◆ Goal of the exercise: Please write out the data below, from the line containing "Where should I" through the line containing "Action: pos(181,61)", both included. Leave the pictures out.

◆ Available records:
— Start —

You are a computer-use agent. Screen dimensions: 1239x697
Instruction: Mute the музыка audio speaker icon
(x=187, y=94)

— End —
— Start —

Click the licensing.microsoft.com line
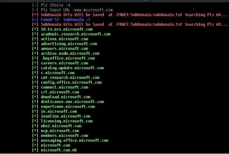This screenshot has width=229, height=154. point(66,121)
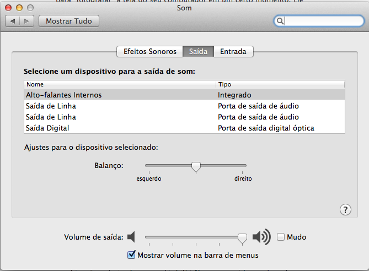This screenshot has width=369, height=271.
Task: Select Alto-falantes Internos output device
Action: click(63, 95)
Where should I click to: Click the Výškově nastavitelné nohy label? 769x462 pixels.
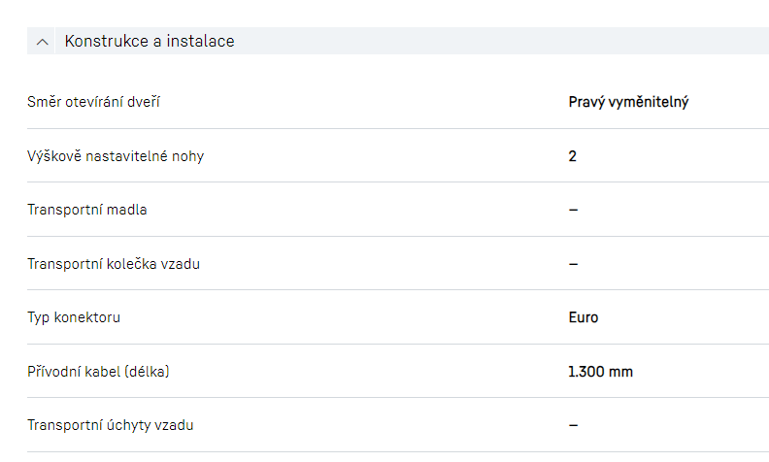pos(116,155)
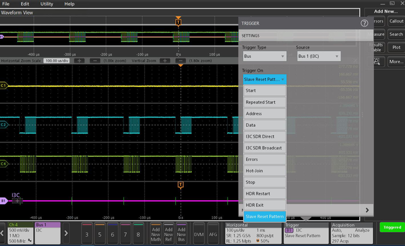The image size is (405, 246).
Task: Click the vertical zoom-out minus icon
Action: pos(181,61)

— End —
— Start —

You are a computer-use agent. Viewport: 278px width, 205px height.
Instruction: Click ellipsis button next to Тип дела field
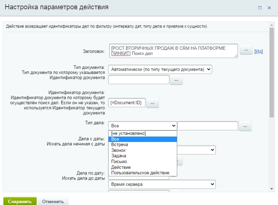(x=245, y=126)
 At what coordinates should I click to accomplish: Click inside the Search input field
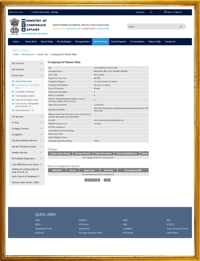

— End —

◆ Right answer:
Where should I click to: Click the Výškově nastavitelné nohy label? 769x462 pixels.
pos(116,155)
The image size is (405, 246).
Task: Click the vertical zoom-out minus icon
Action: pos(181,61)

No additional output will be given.